Gorczynski, Daniel; Beaudrot., L. (2020), Functional diversity and redundancy of tropical forest mammals over time, Dryad, Dataset,


Globally, tropical rain forests comprise some of the most diverse and functionally rich ecosystems but are increasingly degraded by human impacts. Protected areas have been shown to conserve species diversity, but their effectiveness at maintaining functional diversity over time is less well known, despite the fact that functional diversity likely reveals more ecological information than taxonomic diversity. By extension, the degree to which species loss decreases functional diversity within protected areas is also unknown; functional redundancy may buffer communities from loss of functional diversity from some local extinctions.
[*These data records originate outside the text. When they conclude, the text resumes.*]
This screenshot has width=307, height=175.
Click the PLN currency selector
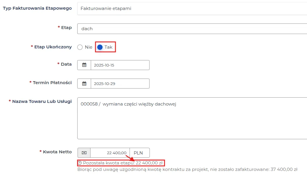coord(140,153)
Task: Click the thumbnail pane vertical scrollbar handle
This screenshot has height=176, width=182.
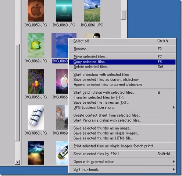Action: 124,15
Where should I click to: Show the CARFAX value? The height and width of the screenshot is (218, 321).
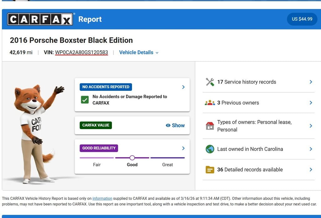coord(175,125)
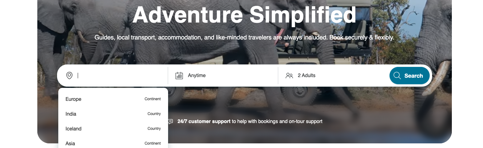Click the location pin icon
Viewport: 483px width, 148px height.
pos(69,76)
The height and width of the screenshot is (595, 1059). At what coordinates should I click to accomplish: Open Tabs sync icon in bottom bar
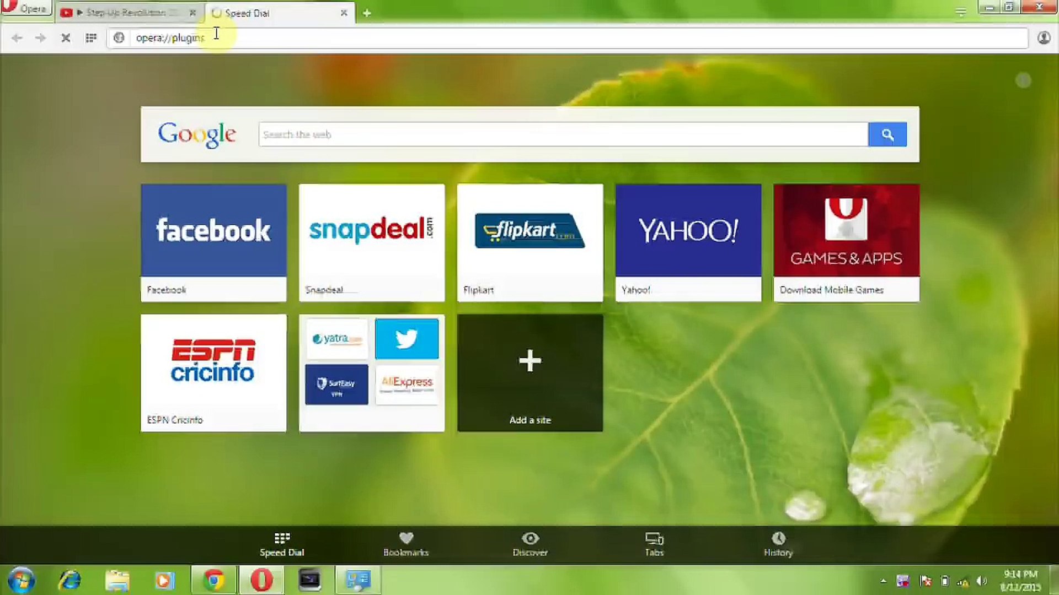coord(654,544)
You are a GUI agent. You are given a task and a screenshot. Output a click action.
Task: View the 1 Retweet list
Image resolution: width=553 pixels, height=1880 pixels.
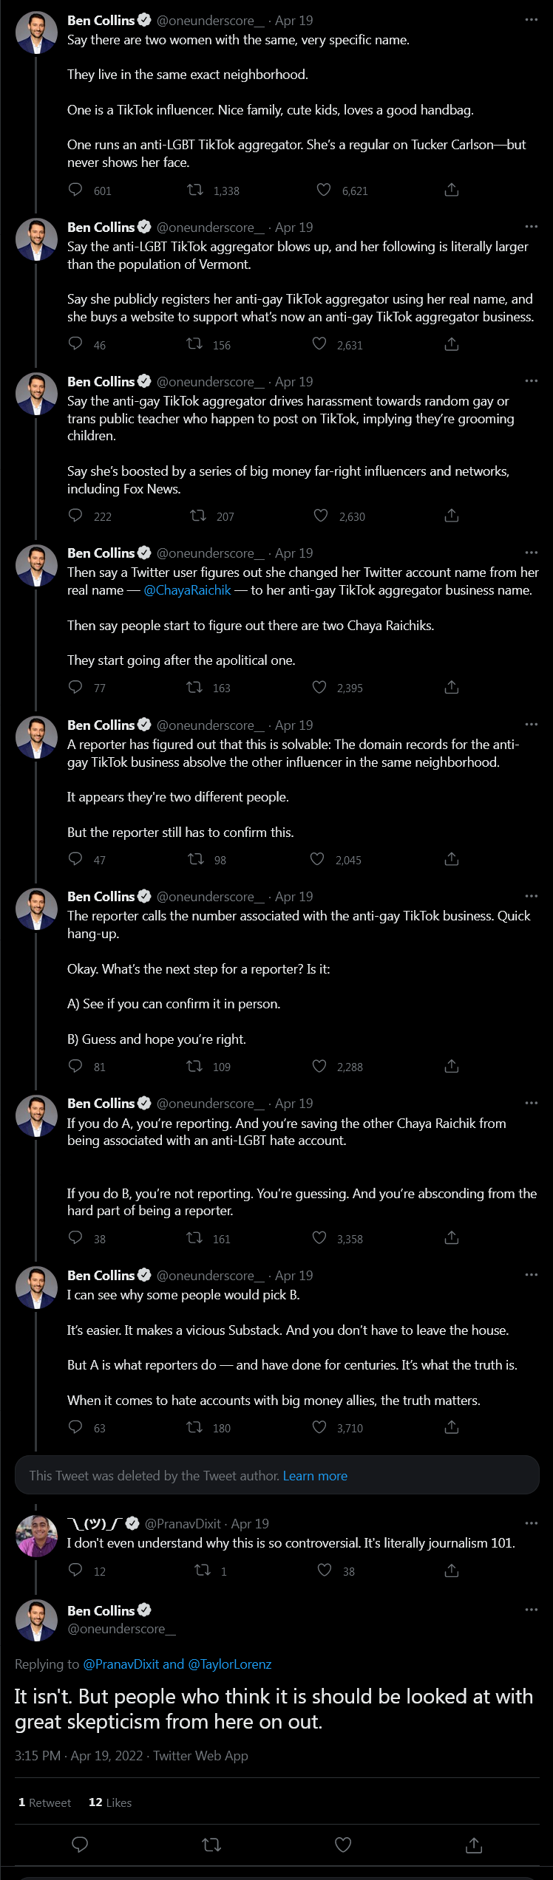[44, 1802]
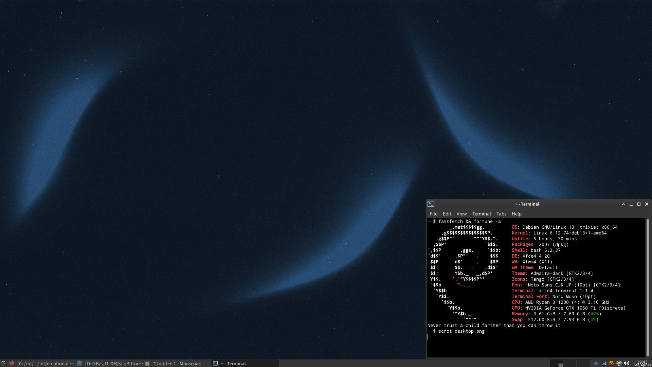This screenshot has height=367, width=652.
Task: Switch to the first workspace in the pager
Action: (x=557, y=363)
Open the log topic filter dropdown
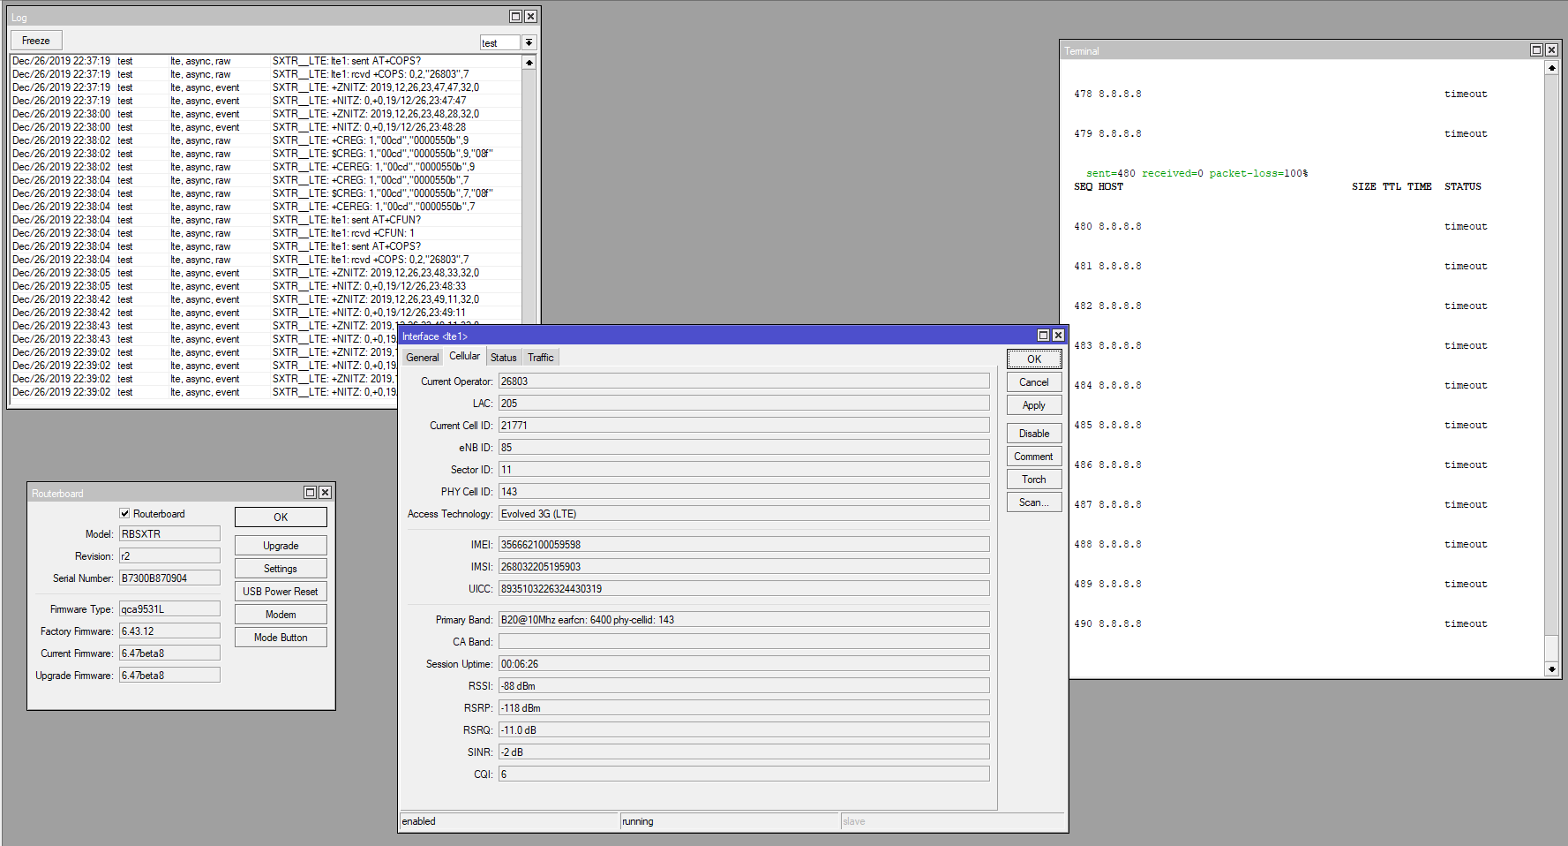 point(529,43)
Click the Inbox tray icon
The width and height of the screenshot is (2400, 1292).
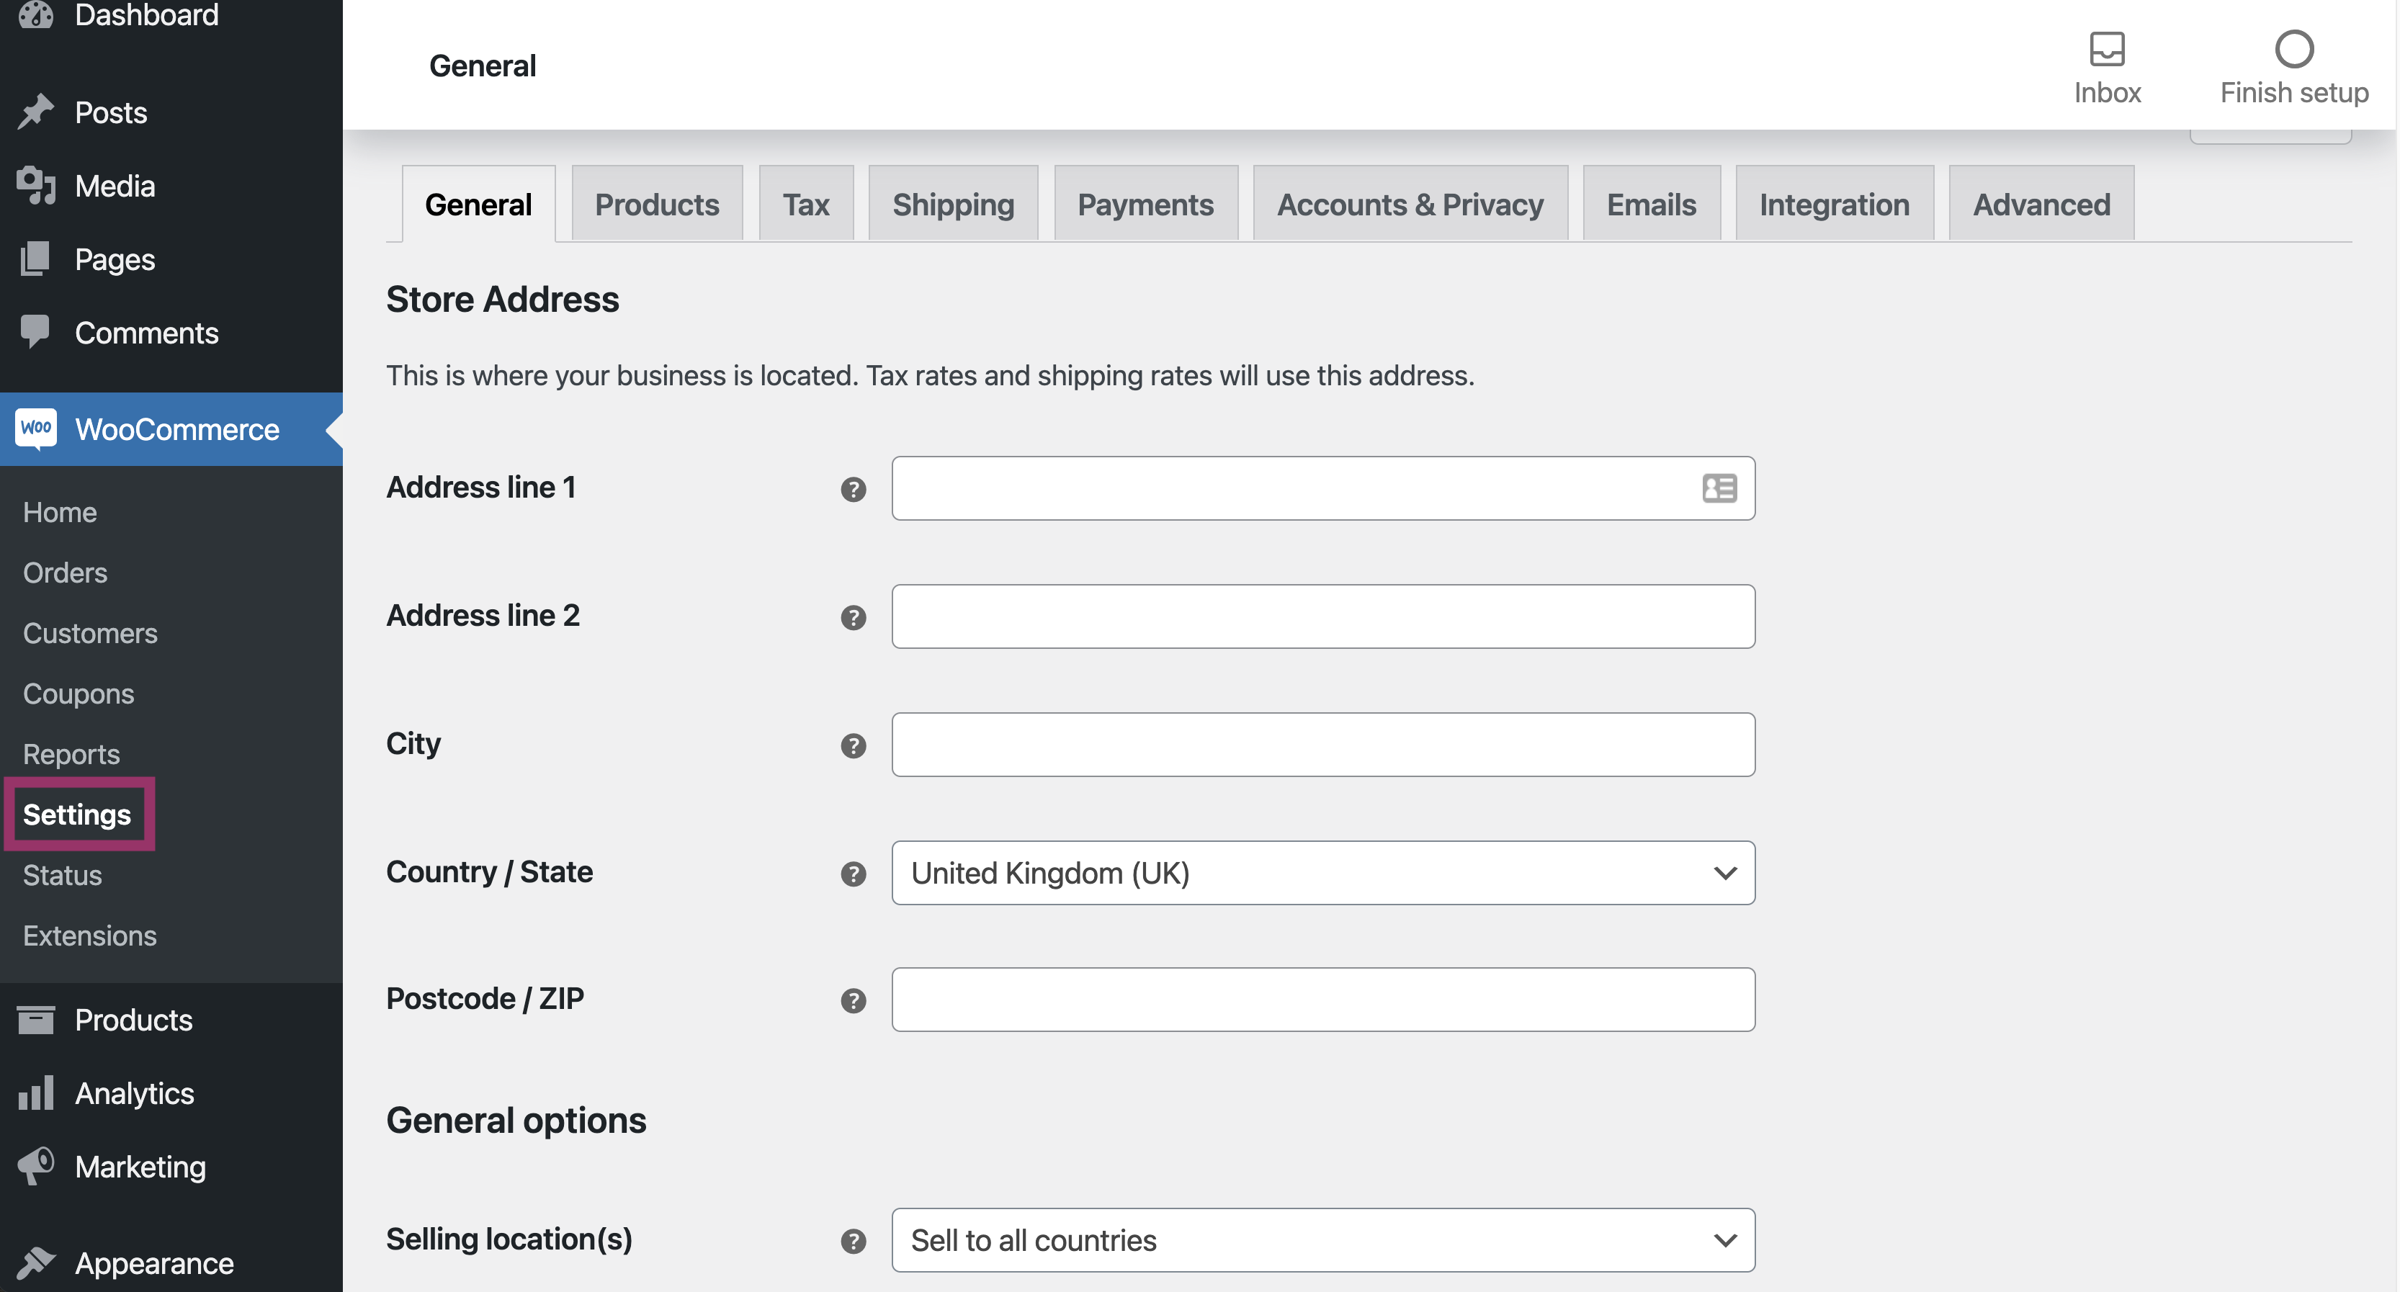pyautogui.click(x=2107, y=48)
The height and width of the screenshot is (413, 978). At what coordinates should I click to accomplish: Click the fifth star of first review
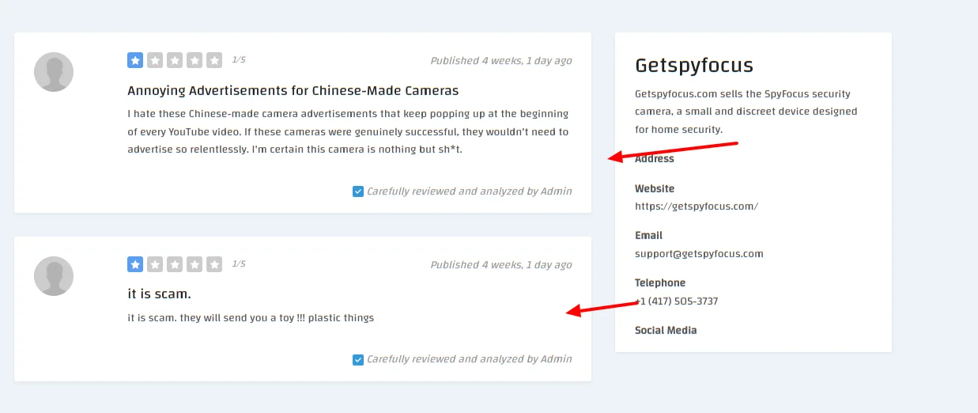pyautogui.click(x=214, y=60)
Using eight years of camera trap data, we quantified annual functional dispersion of the large mammal community in the Volcán Barva region of Costa Rica and tested for changes in functional dispersion over time in response to environmental and anthropogenic predictors. We quantified functional redundancy based on modeled declines in functional dispersion with species loss. Functional dispersion did not change significantly over time and was not associated with measured environmental or anthropogenic predictors. Quantitative modeling of change in functional traits over time did not identify significant changes. We did however find qualitative trends in relative trait proportions, which could be indicative of functional change in the future. We found high functional redundancy, with average functional dispersion declining significantly only after 9 out of 21 large mammal species were lost from the community. We cautiously suggest that protected tropical rain forests can conserve functional diversity over the course of a decade even in heavily fragmented landscapes.




1. Study taxa

Large mammals have a disproportionate impact on their ecosystem becuase of their large body size, dietary requirements and home ranges (Bakker et al. 2016). For these reasons, large mammals also have the potential to respond strongly to environmental change based on their functional traits (Chiarello 1999, Newbold et al. 2014). For millenia, large-bodied mammals have consistently exhibited the highest extinction rates (Dirzo et al. 2014), particularly within fragmented tropical landscapes (Crooks 2002; Jorge et al. 2013). Tropical mammal communities may therefore be particularly vulnerable to functional diversity loss in a changing environment. 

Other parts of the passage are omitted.